(Click-target data)
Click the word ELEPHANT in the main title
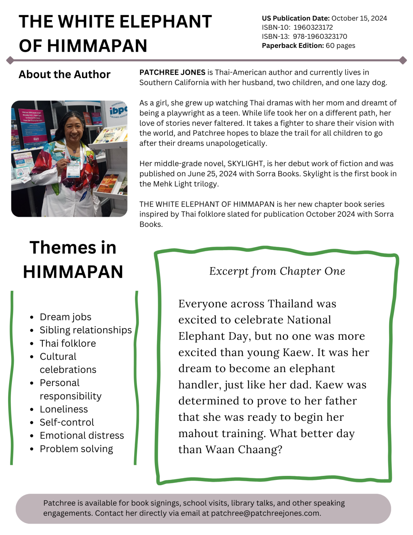click(165, 22)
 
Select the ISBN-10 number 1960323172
click(313, 27)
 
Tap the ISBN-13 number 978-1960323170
click(320, 36)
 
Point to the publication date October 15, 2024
click(359, 18)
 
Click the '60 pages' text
click(340, 45)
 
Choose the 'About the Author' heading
click(64, 74)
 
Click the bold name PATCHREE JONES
click(172, 72)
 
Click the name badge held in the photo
click(74, 170)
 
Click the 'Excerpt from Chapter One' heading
click(277, 271)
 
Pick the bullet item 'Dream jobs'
click(65, 317)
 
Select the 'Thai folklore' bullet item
click(68, 343)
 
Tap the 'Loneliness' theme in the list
click(64, 409)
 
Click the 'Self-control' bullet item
click(67, 422)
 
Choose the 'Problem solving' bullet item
click(76, 449)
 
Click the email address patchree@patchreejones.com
click(265, 513)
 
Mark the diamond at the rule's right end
click(403, 60)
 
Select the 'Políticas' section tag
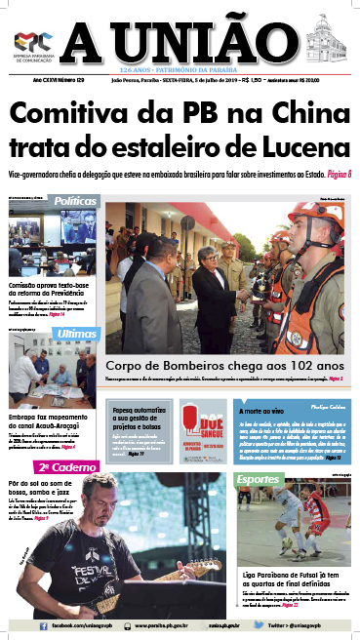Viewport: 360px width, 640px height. (75, 201)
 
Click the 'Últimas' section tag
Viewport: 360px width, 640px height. (77, 334)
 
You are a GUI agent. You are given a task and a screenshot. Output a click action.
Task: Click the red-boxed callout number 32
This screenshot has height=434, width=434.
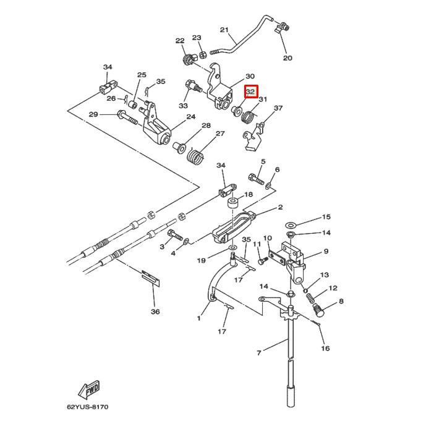(x=250, y=91)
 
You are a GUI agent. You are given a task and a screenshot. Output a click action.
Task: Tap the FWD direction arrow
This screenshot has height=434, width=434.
(x=88, y=390)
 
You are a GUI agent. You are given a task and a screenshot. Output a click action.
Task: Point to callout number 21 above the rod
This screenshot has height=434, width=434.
(x=224, y=30)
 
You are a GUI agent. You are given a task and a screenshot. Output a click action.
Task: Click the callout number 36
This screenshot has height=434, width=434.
(x=155, y=312)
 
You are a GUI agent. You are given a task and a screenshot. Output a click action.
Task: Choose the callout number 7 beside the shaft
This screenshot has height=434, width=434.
(x=259, y=352)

_EXERCISE DESCRIPTION_: Starting at the line that has "Select the ISBN-10 number 1960323172" and ending with the line that has "click(172, 72)", copy the listing with "number" replaced by "code". Leave everything else as it is.

_WRITTEN ANSWER_:
Select the ISBN-10 code 1960323172
click(313, 27)
 
Tap the ISBN-13 code 978-1960323170
click(320, 36)
 
Point to the publication date October 15, 2024
click(359, 18)
 
Click the '60 pages' text
click(340, 45)
 
Choose the 'About the Author' heading
click(64, 74)
 
Click the bold name PATCHREE JONES
click(172, 72)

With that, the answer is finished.